### Problem statement
Please repeat, from the entries that follow, the lines from the one containing "Open Étoile de" through the one containing "The image size is (754, 332)." exactly, adding nothing.
==== Supplied material
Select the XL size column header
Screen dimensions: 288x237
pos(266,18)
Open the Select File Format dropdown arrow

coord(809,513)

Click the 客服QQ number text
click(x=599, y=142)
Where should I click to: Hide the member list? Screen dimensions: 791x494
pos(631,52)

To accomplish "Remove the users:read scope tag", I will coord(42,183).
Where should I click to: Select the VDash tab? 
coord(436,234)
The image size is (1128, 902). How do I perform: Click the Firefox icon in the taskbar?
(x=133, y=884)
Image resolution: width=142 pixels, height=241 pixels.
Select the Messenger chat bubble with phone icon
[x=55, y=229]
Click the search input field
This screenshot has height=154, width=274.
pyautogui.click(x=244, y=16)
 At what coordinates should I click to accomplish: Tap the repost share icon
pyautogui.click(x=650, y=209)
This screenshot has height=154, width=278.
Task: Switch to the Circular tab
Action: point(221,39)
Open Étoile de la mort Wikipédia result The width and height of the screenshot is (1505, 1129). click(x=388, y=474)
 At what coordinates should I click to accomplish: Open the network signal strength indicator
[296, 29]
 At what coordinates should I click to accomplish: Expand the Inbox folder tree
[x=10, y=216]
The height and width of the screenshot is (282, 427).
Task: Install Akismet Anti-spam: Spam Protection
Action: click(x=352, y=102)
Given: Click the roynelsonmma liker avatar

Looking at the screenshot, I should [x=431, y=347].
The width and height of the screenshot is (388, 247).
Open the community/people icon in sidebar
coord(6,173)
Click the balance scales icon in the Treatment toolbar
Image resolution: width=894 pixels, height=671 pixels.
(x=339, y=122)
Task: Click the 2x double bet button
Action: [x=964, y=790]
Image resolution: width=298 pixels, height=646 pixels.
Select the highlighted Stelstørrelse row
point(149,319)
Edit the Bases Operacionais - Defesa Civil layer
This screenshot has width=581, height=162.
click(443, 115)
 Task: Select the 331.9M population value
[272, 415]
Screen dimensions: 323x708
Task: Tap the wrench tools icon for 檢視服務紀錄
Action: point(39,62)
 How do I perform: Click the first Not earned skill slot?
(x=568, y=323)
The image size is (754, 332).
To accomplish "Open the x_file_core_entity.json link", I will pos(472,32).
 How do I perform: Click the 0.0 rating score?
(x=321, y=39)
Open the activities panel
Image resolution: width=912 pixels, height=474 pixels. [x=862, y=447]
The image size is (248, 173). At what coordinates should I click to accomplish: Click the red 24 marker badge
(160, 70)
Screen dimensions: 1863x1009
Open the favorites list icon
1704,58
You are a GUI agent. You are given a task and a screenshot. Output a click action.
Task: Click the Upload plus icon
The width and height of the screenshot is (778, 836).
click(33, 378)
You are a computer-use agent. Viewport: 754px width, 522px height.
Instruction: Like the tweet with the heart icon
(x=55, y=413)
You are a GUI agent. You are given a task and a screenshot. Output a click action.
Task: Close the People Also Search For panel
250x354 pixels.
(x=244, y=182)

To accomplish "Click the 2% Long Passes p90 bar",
========
### Result for this exercise
Open Étoile de la mort Wikipédia result The width and height of the screenshot is (1505, 1129). click(x=388, y=474)
 At what coordinates should I click to accomplish: Open the network signal strength indicator
[296, 29]
 At what coordinates should I click to accomplish: Expand the Inbox folder tree
[x=10, y=216]
The height and width of the screenshot is (282, 427).
Task: Install Akismet Anti-spam: Spam Protection
Action: click(x=352, y=102)
Given: Click the roynelsonmma liker avatar

Looking at the screenshot, I should [x=431, y=347].
The width and height of the screenshot is (388, 247).
Open the community/people icon in sidebar
coord(6,173)
Click the balance scales icon in the Treatment toolbar
Image resolution: width=894 pixels, height=671 pixels.
(x=339, y=122)
Task: Click the 2x double bet button
Action: [x=964, y=790]
Image resolution: width=298 pixels, height=646 pixels.
Select the highlighted Stelstørrelse row
point(149,319)
Edit the Bases Operacionais - Defesa Civil layer
This screenshot has width=581, height=162.
click(443, 115)
 Task: Select the 331.9M population value
[272, 415]
Screen dimensions: 323x708
Task: Tap the wrench tools icon for 檢視服務紀錄
Action: point(39,62)
 How do I perform: Click the first Not earned skill slot?
(x=568, y=323)
The image size is (754, 332).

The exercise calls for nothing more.